Chip, history will treat you well and on behalf of all shareholders, thank you for your achievements and contribution.

Thank you also to Elizabeth, Charlie and Adelaide for their support which was so vital in enabling you to perform at the level you have.

On behalf of us all, well done.

Now we can't let Chip sign-off just yet as I am sure you will want to hear how he saw the 2007 results and then Marius will discuss his vision for the future.

Chip Goodyear, retired Chief Executive Officer, BHP Billiton

Thank-you Don.

Don asked that I take a few minutes to review our results for 2007.

As usual, I'll begin with safety. Despite a promising result in a number of areas, including a 17 per cent decrease in our injury frequency rate, we had eight fatalities in our business in 2007.

Obviously there's a devastating human impact associated with these deaths, but it reinforces an important message; safety performance is an accurate barometer of business performance. You see, we often found that where there were safety issues in a business, those businesses had the most difficulty in meeting their operating objectives. Illustrating again the alignment between good health, safety, environment and community and good business performance.

In the 2008 year, this company will be focusing on the implementation of the Fatal Risk Control Protocols and continuing to push down the frequency of injuries across our business.

Obviously these are essential on our journey to Zero Harm.

Moving on to our financial results.

Great financial outcomes have their foundation in strong operating performance and 2007 was no different.

An important element of our strategy is to ensure we operate our businesses reliably and consistently.

In 2007 producing record results in eight of our commodities and 17 of our assets and we were able to do this while we controlled our costs.

When you combine these strong operating results with strong markets, the result is strong financial performance, once again illustrating the impact when preparation meets opportunity.

Our underlying earnings before interest and tax were up 31 per cent on the previous year to $20.1 billion and attributable profit before exceptional items was $13.7 billion, up 35 per cent.

Despite the cost pressures in our industry that you are all hearing about, we continue to see an excellent flow through of revenue to the bottom line with approximately 78 per cent of the price increases we are getting for our commodities flowing through to the EBIT line.

For the third half year period in a row we have seen a decrease in the rate of cost increases.

I would like to focus on two numbers that particularly demonstrate the Company's success.

These statistics are EBIT margin and our return on capital employed. Both set records again in 2007 and it is the sixth consecutive year that both statistics have set records.

This is an outstanding achievement in our industry, or in any industry, and it is a truly spectacular outcome.

We have seen strong growth in the volume of product from our operations over the last six years, with volumes in 2007, fifty five percent higher than production levels six years ago.

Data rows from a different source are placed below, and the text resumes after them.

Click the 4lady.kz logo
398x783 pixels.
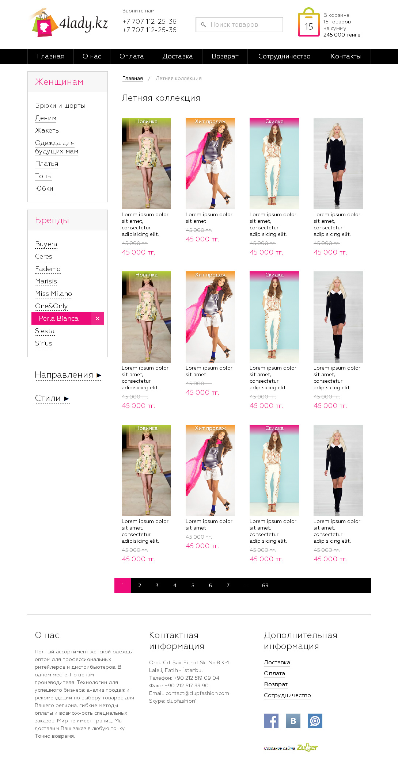click(69, 23)
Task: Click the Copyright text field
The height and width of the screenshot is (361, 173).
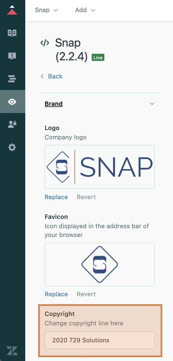Action: click(100, 340)
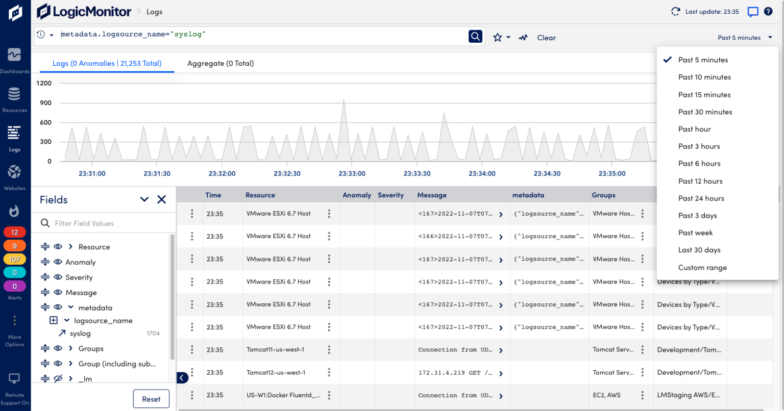The width and height of the screenshot is (784, 411).
Task: Click the Filter Field Values input
Action: [x=102, y=223]
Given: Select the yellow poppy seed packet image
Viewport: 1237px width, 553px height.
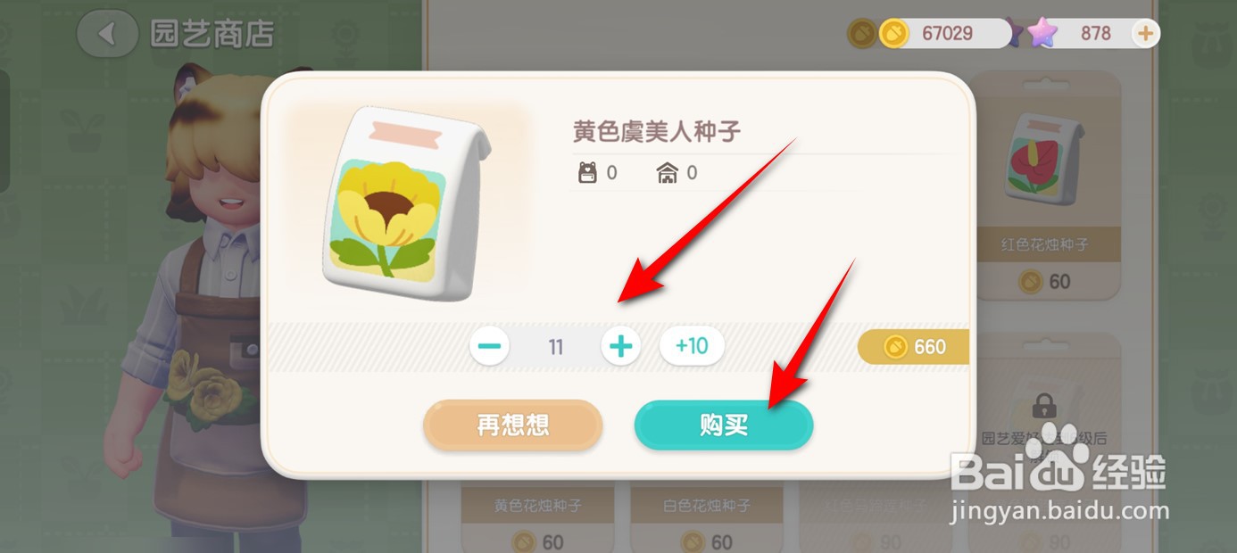Looking at the screenshot, I should tap(406, 205).
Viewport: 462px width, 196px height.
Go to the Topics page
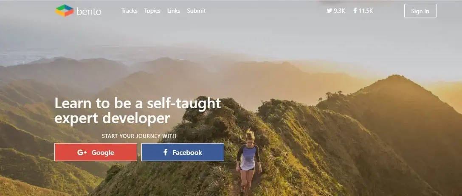(152, 11)
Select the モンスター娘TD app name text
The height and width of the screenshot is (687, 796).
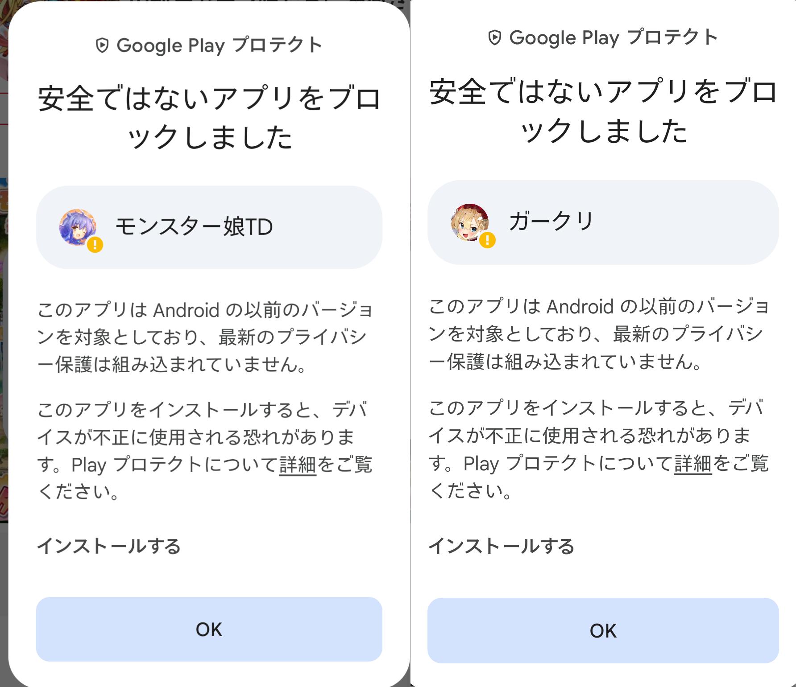point(194,227)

In 2007 our new copper project in northern Chile, Spence, started producing, and Escondida Sulphide, an expansion of the Escondida copper operation in northern Chile continued ramping up production.

2008 will be another year of strong volume growth with twelve new projects scheduled to commence production and we will see that volume growth across our Petroleum, Stainless Steel Materials, Iron Ore and Base Metals businesses.

We continued to look for new options to grow and last year we acquired an interest in the Genghis Khan oil field in the Gulf of Mexico. We also acquired an alumina project in Guinea, in Africa. Guinea holds approximately one-third of the world's bauxite and our project is one of the most advanced of its kind.

During the year we continued to approve major new projects in line with the demand we are seeing from the market. We currently have 33 projects in either the final feasibility stage or already in execution. They represent an expected capital investment of $21 billion.

Now let me take you through the 2007 earnings from each of our nine Customer Sector Groups. Seven of these achieved record earnings.

Petroleum's underlying EBIT increased one point five per cent to just over $3 billion. Mike Yeager and his team did an excellent job by maintaining a flat production level from 2006 despite no new major project start-ups during the year. We expect strong production growth in the 2008 year with five new projects scheduled to start producing.

Aluminium delivered record EBIT of $1.9 billion, which was up 56 per cent. We achieved record production of both alumina and aluminium, and completed our Worsley refinery expansion in Western Australia.

Base Metals underlying EBIT rose 28 per cent to a record $6.9 billion. We achieved record production of copper, and as I mentioned earlier, Spence and Sulphide Leach in northern Chile both contributed to the record copper production.

Diamonds and Specialty Products' EBIT was $261 million. Our Ekati diamond mine in northern Canada is processing continually lower margin material.

However this will gradually be offset as the Koala Underground development at Ekati starts producing in this financial year.

Stainless Steel Materials' EBIT was up 310 per cent to $3.7 billion, which was an all-time production record for nickel, driven by record nickel prices and higher volumes from our Yabulu refinery in Queensland, Australia.

The Ravensthorpe nickel project in Western Australia is progressing well and remains on track to deliver its first production to Yabulu this calendar year.

Iron Ore delivered another record production and financial result. Higher prices and record sales volumes drove an eight per cent increase in underlying EBIT to $2.7 billion. Western Australia iron ore recorded its highest ever production and we are currently completing construction of our Rapid Growth Project 3 that will add more volume in 2008.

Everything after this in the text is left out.